Concurrent Architecture - Task or GenStage/Flow?

bryansray · March 28, 2017, 6:14pm

Let’s say I have a list of names:

names = ["Bryan", "Jose", "Chris", "Dave"] # This list could be somewhat large (100 - 1000's), but omitted for clarity

Pretty simple. Now let’s say I have an API endpoint that takes in a name as an argument and returns you back details about said person. Easy enough … I can certainly make that happen…

Now my question is this: what if I wanted to start up N number of processes to go fetch each users details concurrently?

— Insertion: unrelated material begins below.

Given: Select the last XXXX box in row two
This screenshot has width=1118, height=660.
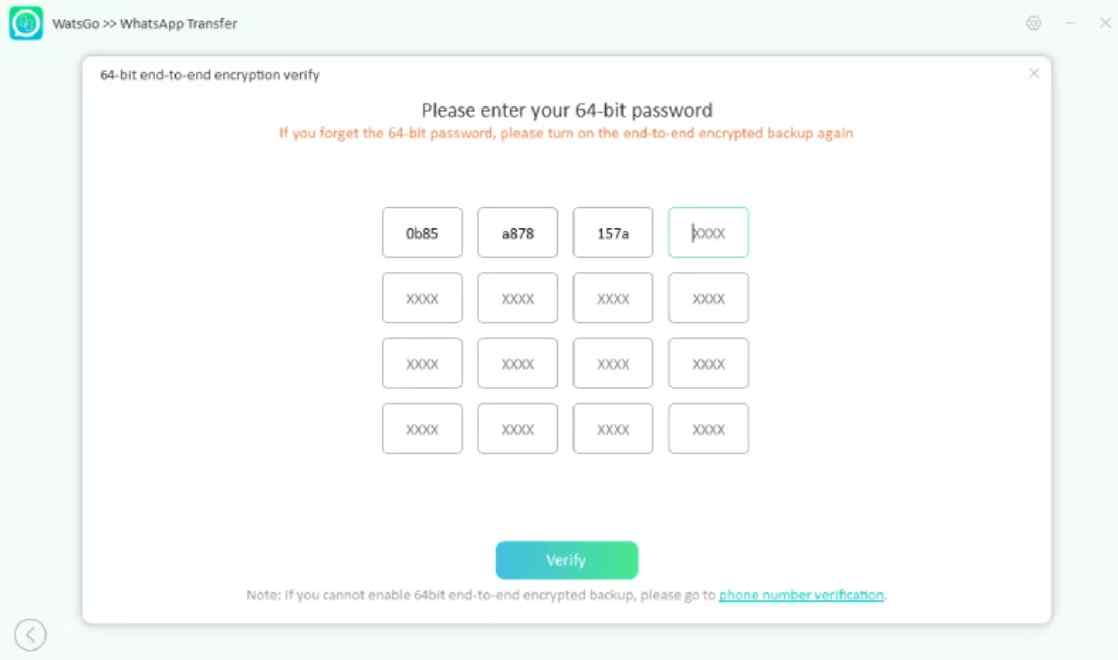Looking at the screenshot, I should click(x=709, y=298).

Is it typical to start up GenServer’s for a small task like this? Do you start them up, let them do their work, and then immediately shut them down? Do GenServer’s stop on their own after a while? Is something like Task better for this? Is GenStage / Flow a viable option now? Is there something better that I’m not aware of?

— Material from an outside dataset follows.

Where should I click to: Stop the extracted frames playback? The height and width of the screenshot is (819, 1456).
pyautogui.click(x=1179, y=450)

Any input would be greatly appreciated. Thanks!

idi527 · March 28, 2017, 6:32pm

I would probably use Task for this. GenServers don’t stop on their own after a while, they can be stopped and not restarted though.

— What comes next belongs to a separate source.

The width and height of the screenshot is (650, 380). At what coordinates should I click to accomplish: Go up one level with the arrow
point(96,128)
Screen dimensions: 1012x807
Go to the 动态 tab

Qqwy · March 28, 2017, 6:43pm

I believe that this is exactly what Task.async_stream is for. It will handle the process starting/stopping for you behind the scenes, and make sure to only start as much processes as is useful for your problem (by default it starts as many as your computer has CPU cores). This is better than starting 100 - 1000’s of tasks at once and then collecting the results because these task will start waiting for each-other nevertheless. And besides, most APIs don’t like it if they get too much requests from one person in a small timespan.

Task.async_stream can be seen as ‘Flow lite’ and is, in my opinion, enough to handle this problem.

bbense · March 29, 2017, 3:09am

What Flow buys you over Task.async_stream is that with some tweaking Flow can be “self-scheduling”, however if you already know what is an acceptable rate of queries, then simply setting max_concurrancy in Task.async_stream is a good first step. As a rough rule of thumb, for an I/O bound problem 10x the number of schedulers works well if you are not rate-limited at the remote endpoint. It’s what I use to do ssh scanning of many machines. For a single endpoint, you’d likely want it lower.

Also, if this kind of thing is the primary point of what you are doing you can get significant speed up by tweaking the BEAM startup variables. --erl ‘+A 75’ is an example. See http://erlang.org/doc/man/erl.html

This increases the number of threads in the async IO pool.

A lot also depends on how much you care about failure rates and retrys. Task.async_stream works best for “fire and forget”, if I get a result in the timeout fine, if not I’ll just move on.